1) La violation des formalités d’ordre public prescrites par les articles 775 et 776 de l’acte uniforme relatif au droit des sociétés commerciales et du GIE
Dans un premier temps, elle met en exergue le fait que la Société Valeur Plus Sénégal n’ait pas respecté les formalités de vente des actions non libérées prévues par les dispositions des articles 775 et 776 de l’Acte uniforme relatif au droit des sociétés commerciales et du GIE.
Suivant l’article 775 de l’Acte uniforme précité, en cas de défaillance de l’actionnaire, la société est tenue d’adresser à l’actionnaire défaillant une mise en demeure par lettre au porteur contre récépissé ou par lettre recommandée avec demande d’avis de réception.
Un (01) mois après cette mise en demeure restée sans effet, la société poursuit de sa propre initiative la vente des actions non libérées. Dans ce délai, les droits politiques et financiers de l’actionnaire défaillant sont suspendus jusqu’au complet paiement des sommes dues.
Pour la procédure de vente des actions, l’article 776 de l’Acte uniforme précité distingue selon que les actions sont ou non cotées en bourse. Dans le premier cas, la vente s’effectue en bourse. Dans le second cas qui concerne les actions non cotées en bourse, la vente est effectuée aux enchères publiques par un notaire.
Toutefois, avant de procéder à la vente, la société doit publier dans un journal habilité à recevoir les annonces légales, trente (30) jours à compter de la mise en demeure, les numéros des actions mises en vente. Elle avise également le débiteur et le cas échéant ses codébiteurs, de la mise en vente par lettre au porteur contre récépissé ou par lettre recommandée avec accusé de réception contenant l’indication de la date et du numéro de journal dans lequel la publication a été effectuée.

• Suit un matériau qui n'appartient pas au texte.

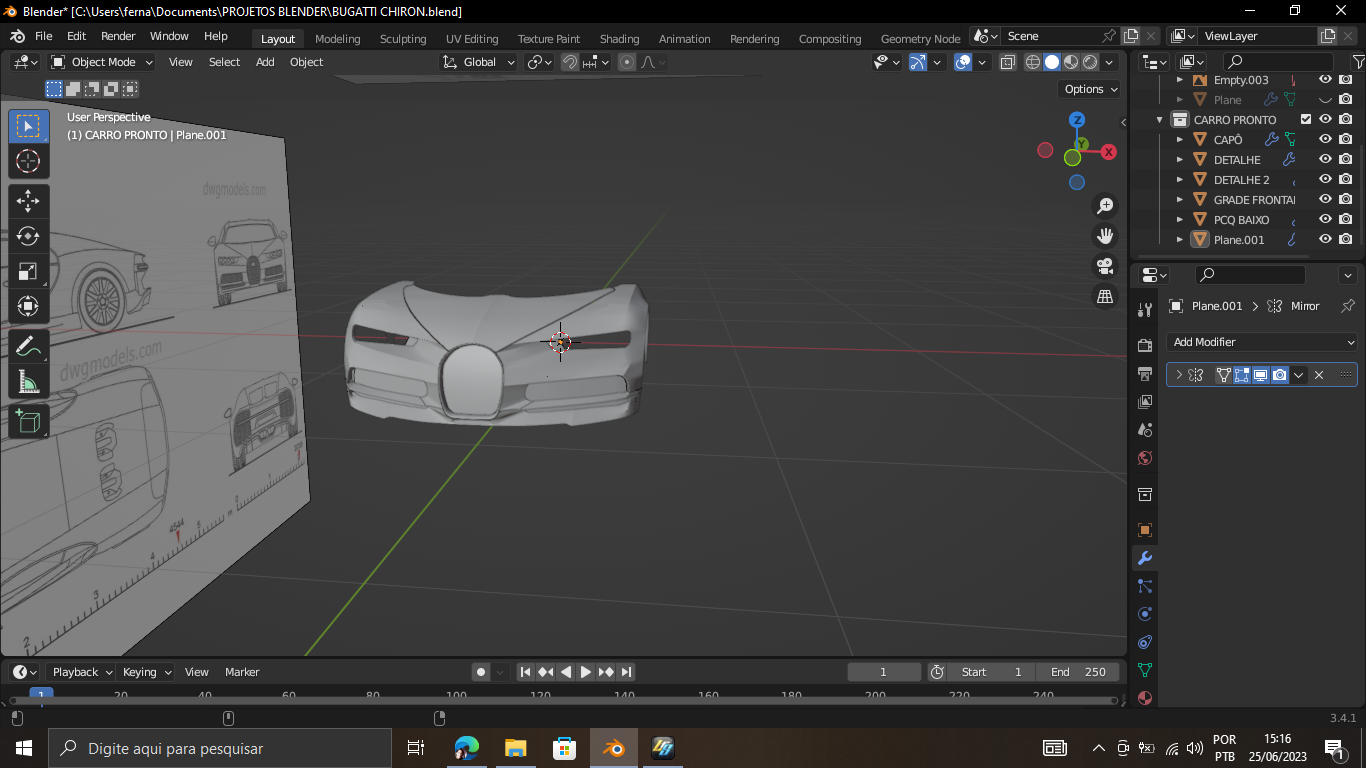Activate the Annotate tool

coord(28,346)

A noter qu’il ne peut être procédé à la mise en vente des actions non libérées moins de quinze (15) jours, après l’envoi de la lettre au porteur contre récépissé ou de la lettre recommandée avec accusé de réception.
La Cour souligne également que ces formalités prescrites par les dispositions précitées ont un caractère d’ordre public. Par conséquent, leur non-respect emporte l’annulation de l’adjudication.

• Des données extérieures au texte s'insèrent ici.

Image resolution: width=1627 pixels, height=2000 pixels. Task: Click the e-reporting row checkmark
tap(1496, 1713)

2) L’affirmation du pouvoir souverain d’appréciation du juge de fond
Dans sa décision, la Cour relève que le juge du fond est souverain dans l’appréciation des pièces qui lui sont soumises. C’est d’ailleurs pourquoi elle rejette les allégations du moyen selon lesquelles les formalités prescrites par les articles 775 et 776 de l’Acte uniforme précité ont été respectées, à travers notamment la mise en demeure adressée à l’actionnaire défaillant, l’annonce de la vente dans un journal d’annonces légales. La Cour d’appel avait fini par constater, au regard des pièces qui lui sont soumises, qu’aucune des formalités exigées par ces dispositions n’a été respectée.

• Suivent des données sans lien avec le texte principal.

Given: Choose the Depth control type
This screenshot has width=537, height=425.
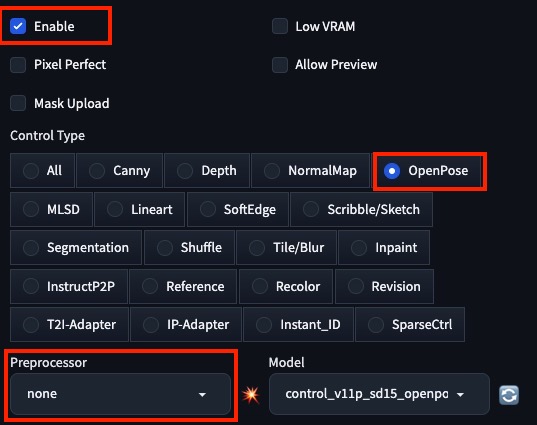Looking at the screenshot, I should (207, 171).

Ainsi, la Cour estime que le juge de fond, en annulant le procès-verbal d’adjudication des actions non libérées, n’a en rien violé les dispositions précitées.
En somme, la mise en vente d’actions non libérées doit suivre une procédure d’ordre public, sous peine de l’annulation de l’adjudication ultérieure.
C’est d’ailleurs pourquoi, le conseil d’un spécialiste est nécessaire pour sécuriser tout investissement dans ce sens.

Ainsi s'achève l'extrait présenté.